Speaking of reality, the second response comes from my friend Ethan Moore:

"[M]ore generally (and provocatively), I love rap music. And one of the reasons that I love rap music is the way that it tracks reality for so many people. It allows voices to respond to, oftentimes, very painful realities. The idea of 'realness'--often overemphasized, often cliche, but nonetheless appealing. This is echoing Bell's point in Drops Like Stars and Ice Cube's in Straight Outta Compton, but it's also what I feel like David is doing in the Psalms. What Jeremiah is doing in Lamentations. People willing to cry out honestly, angrily even, to God."

There is something confrontational about the gospel and I don't mean that in the "angry street preacher with a bullhorn" kind of way. But it calls attention to the "very painful realities" of the world. It acknowledges the poverty, the pain, the weak thrown around by the powerful, and the spiritual bankruptcy that makes it all possible. The gospel cries out to God and it cries out to humanity about how the world actually is and it then has the audacity to start flipping over tables.

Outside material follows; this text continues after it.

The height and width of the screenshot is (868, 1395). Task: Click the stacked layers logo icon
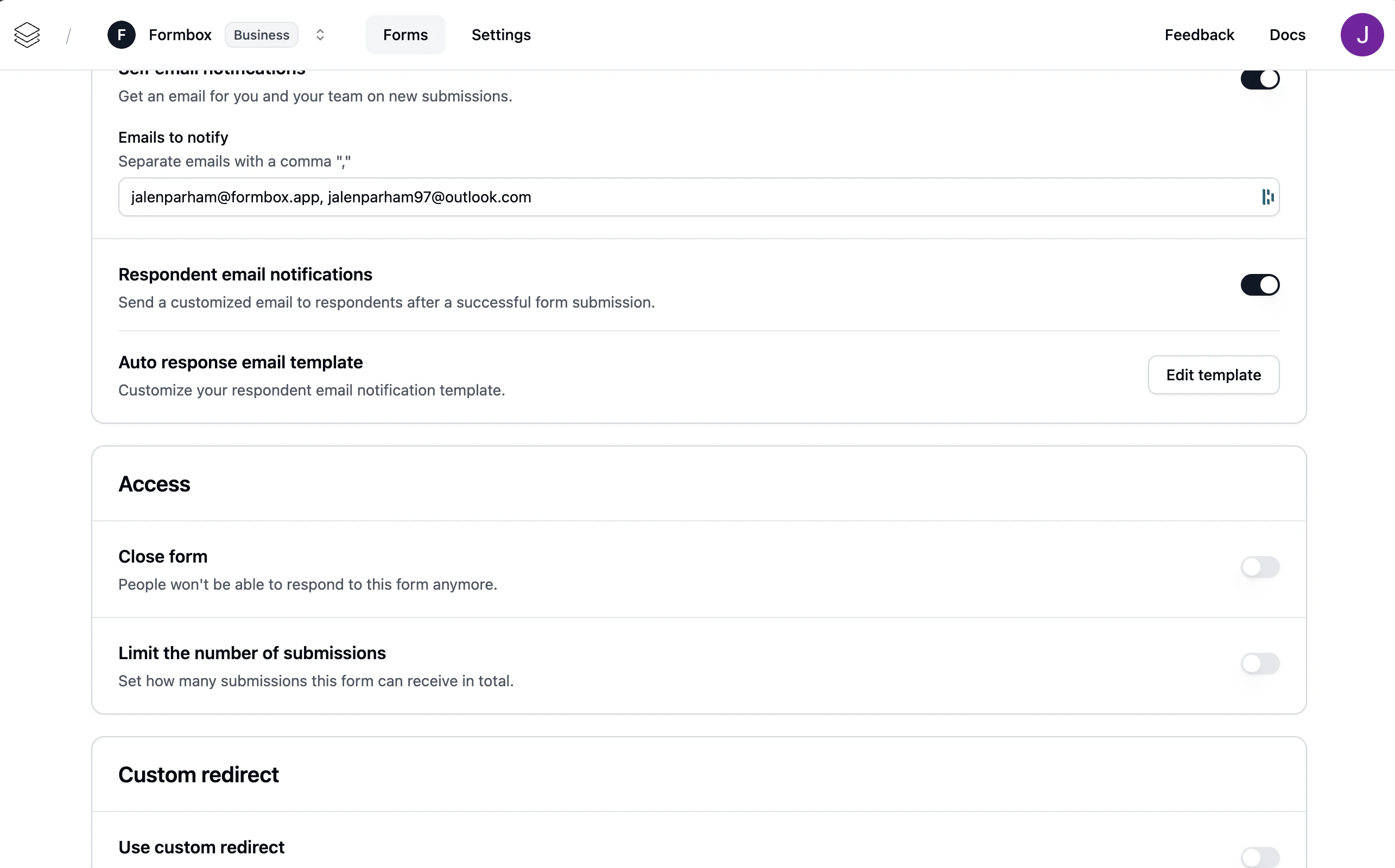27,35
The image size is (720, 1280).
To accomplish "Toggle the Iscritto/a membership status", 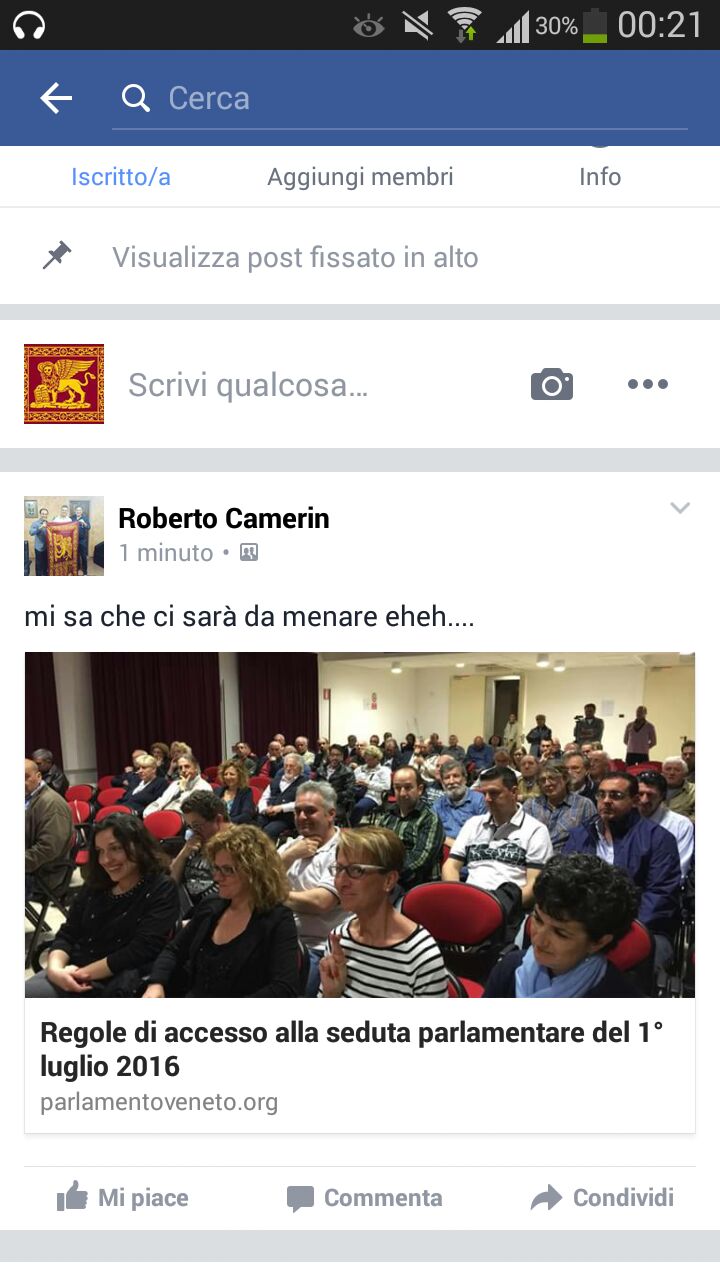I will click(121, 177).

That confrontation makes us uncomfortable. Or, more honestly, it makes us in white middle class American Christianity uncomfortable. The gospel sounds a subversive chord that you can hear in hip-hop, punk rock, and protest music. Not to put words in her mouth, but it's probably what Bailey was talking about when she mentioned "Redemption Song" and "Get Up, Stand Up." The gospel I hear has a tinge of rawness and (righteous) anger amidst the hope and joy.

There was a time when I would have sworn up and down that the gospel sounded like something you'd find on Christian radio. That doesn't mean that you can't find the gospel on that end of the dial. But as I've grown up, I've found Jesus' message to be simultaneously simpler and more complex, to be words of comfort and of challenge. There's a tension to it all, but it is one that I don't think I would trade. That tension causes the gospel to run like a fugitive from safe three minute tunes and thus you have to scour for the songs where it takes refuge. You don't know where you might find it, but you know it when you hear it.

And so, the gospel that I hear is sound and fury. There's a melody, but there's also dissonance. Beauty and rawness play side by side. A nervous, frenetic energy drives the pace yet there is an assured confidence in how the music is played. When it speaks, it speaks of how things really are and believes in a better way. Yet sometimes it doesn't need to speak at all.

Of course, that's not the entire story of the gospel. That's just what I hear and I'm just one person. I'm still curious what kind of music the message of Jesus plays for others. What does the gospel sound like to you?